Since I'm almost thirty and a new haircut just revealed a very distinguished grey streak over my forehead, I reckon I'm entitled to start talking about Kids These Days without including myself in that group.
Kids these days are awesome! Yesterday I did a guest lecture about fanworks and copyright for a group of foreign students at Kansai University. I didn't get far before an older member of the audience raised her hand and asked about this
fansubs thing she'd heard about. So I explained in brief, and the teacher was intrigued. She interrupted the lecture to have the students pair up and discuss what they think of fansubs, and how they might solve the problem: fans want their anime quickly and are unimpressed with the copyright implications, but the industry isn't able to provide said anime with the desired speed and translation quality. Most of the students knew what fansubs are and had watched them. However, they were unaware of efforts like the
Digital Manga Guild, a company that recruits capable fan translators to have them work on official translations of
manga, light novels, and doujinshi - which is basically an attempt to legally harness the energy of fans who do scanlations, the manga equivalent of fansubs.
After two minutes, at least three student groups had independently come up with the innovative business model of the Digital Manga Guild.
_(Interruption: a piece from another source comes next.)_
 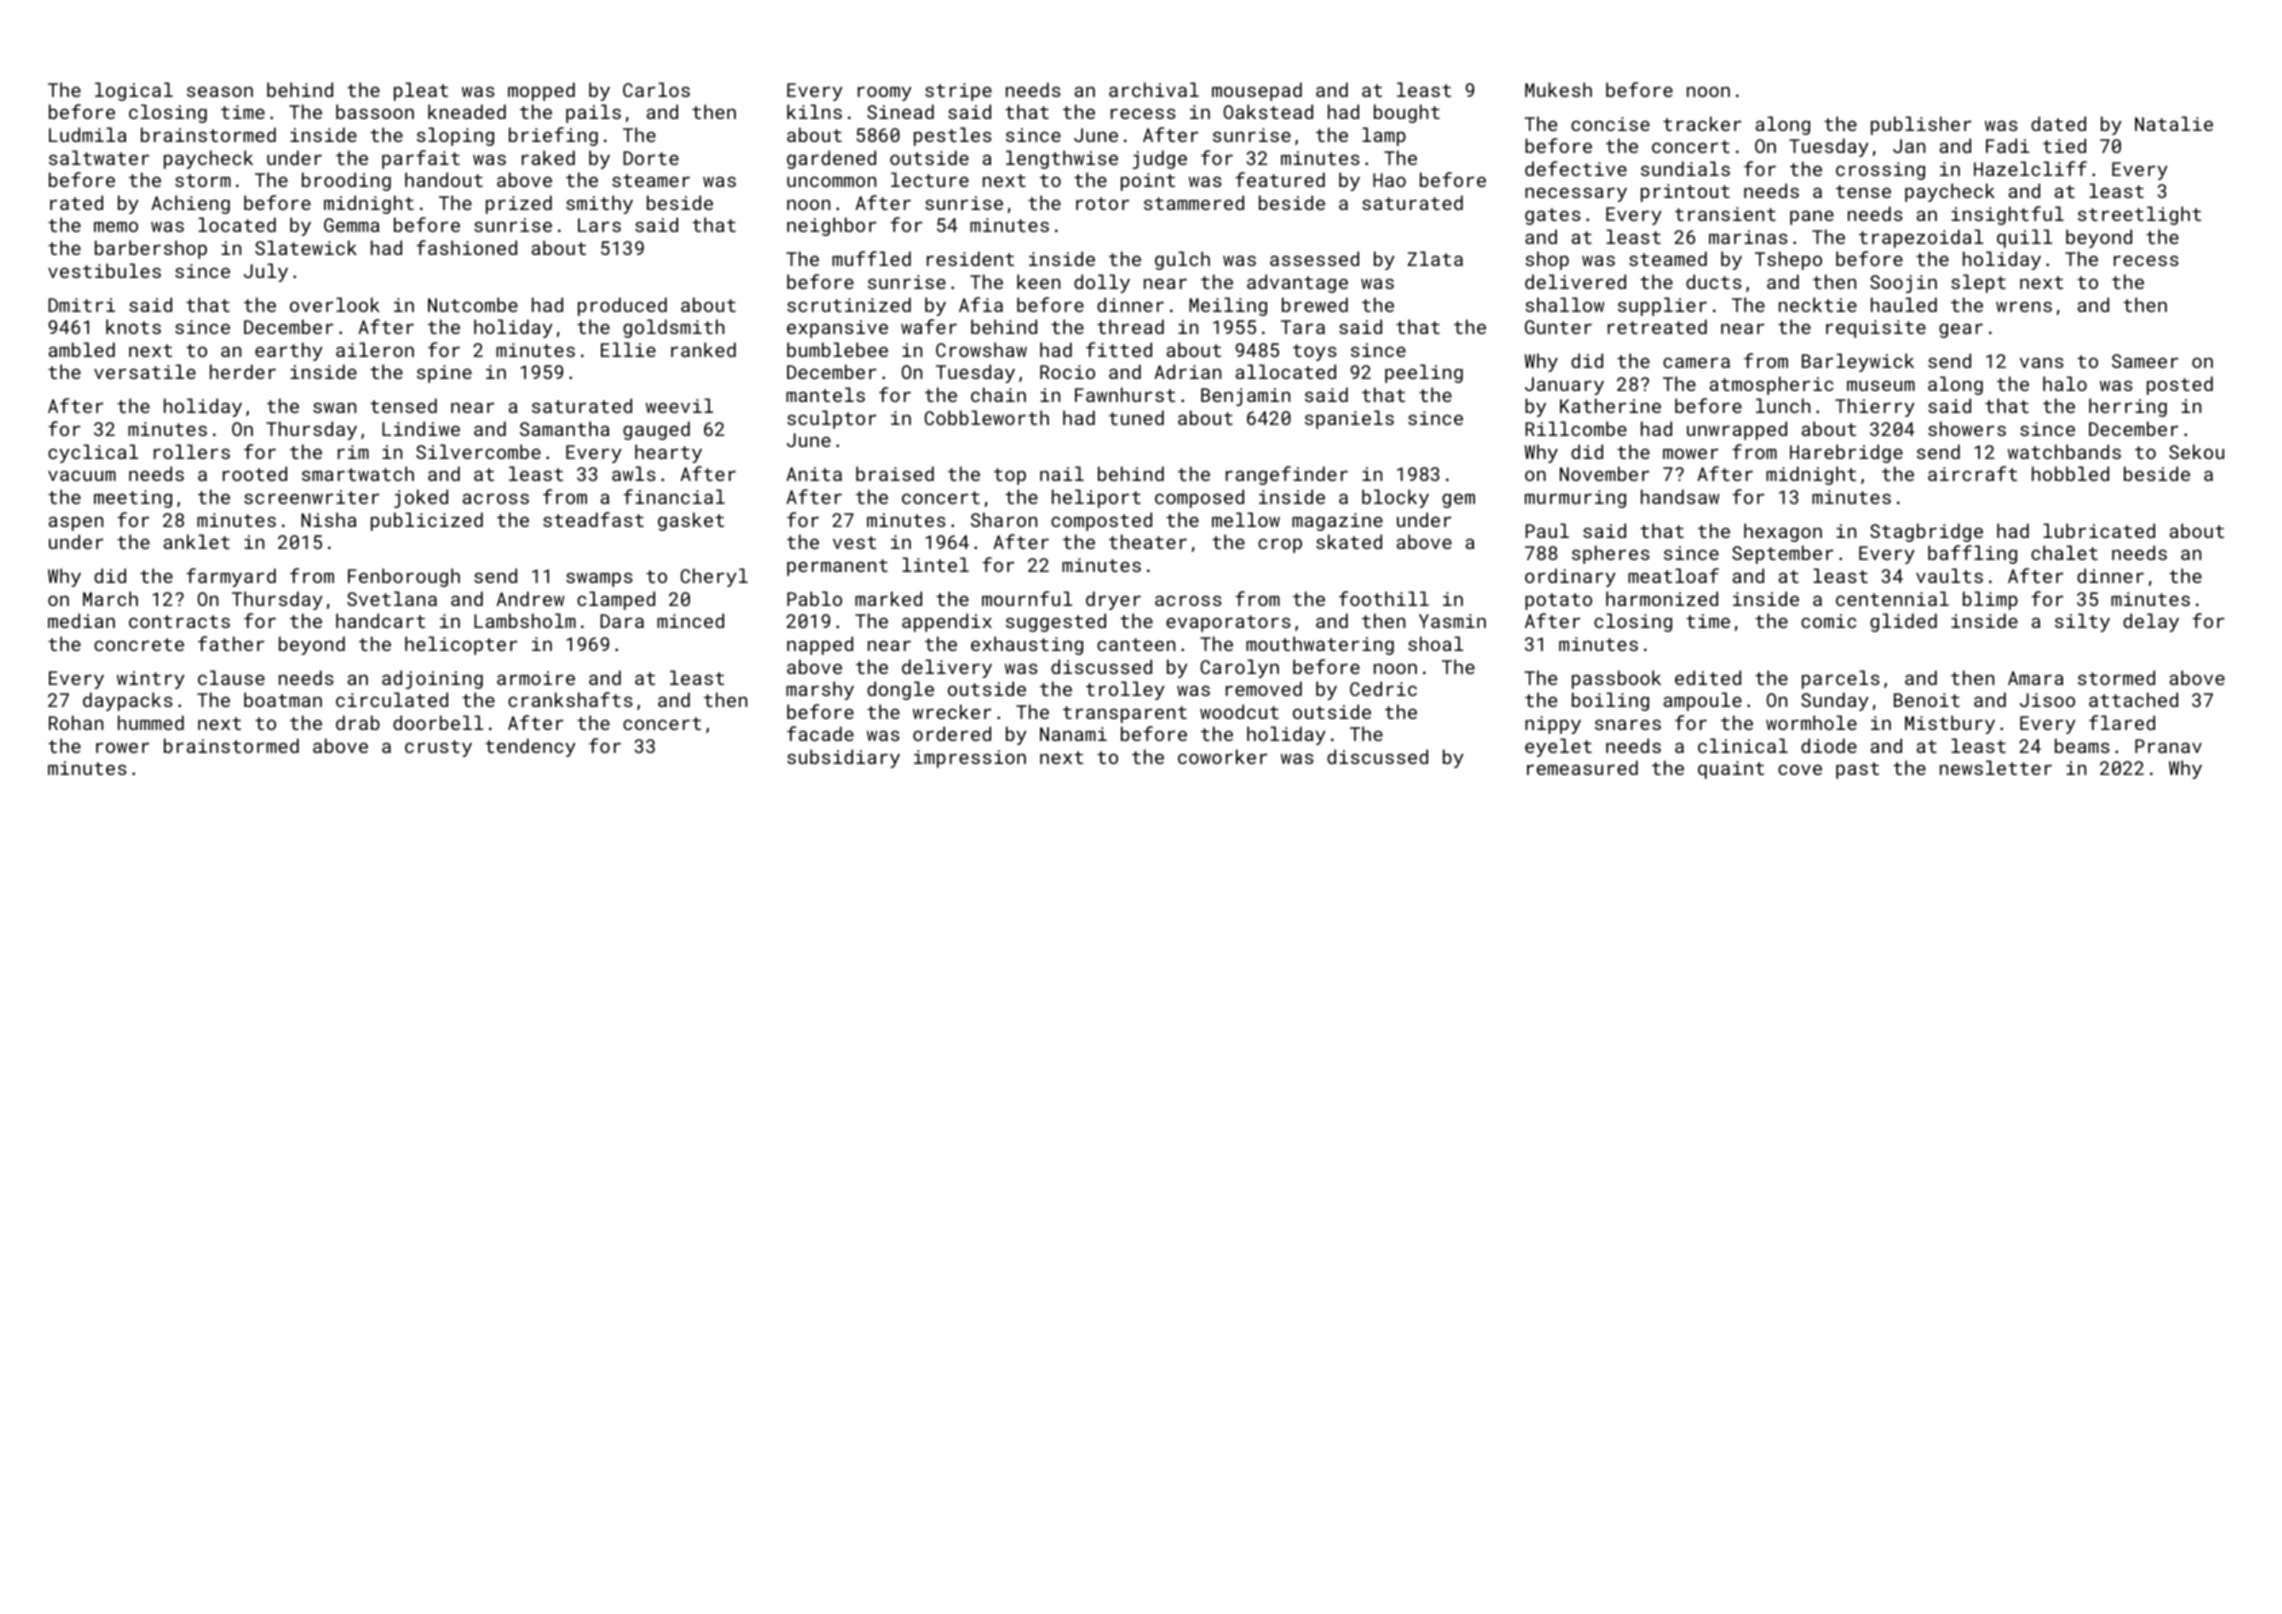 I want to click on handsaw, so click(x=1680, y=496).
These were all people of about 20 who had no background whatsoever in economics or digital commerce; they arrived at their conclusions based on their experiences as anime fans, and basic common sense.
I'm going to keep this afternoon in mind the next time I get into a Twitter discussion with people who think that fans who make and consume fansubs and scanlations are all immoral people who aren't "real fans". If a couple of random fans need only minutes to hash out the sticky legal issues related to fansubs/scanlations and invent a completely fair practical solution, I'm pretty sure they're not as immoral and unreasonable as some commentators make them out to be.
ETA: Randomly pointing out
Fast Manga, a company that tries to streamline communication between manga artists in Japan and customers overseas who want something in manga format. Not familiar with this one yet, but I can see some fannish applications there - and innovative platforms FTW.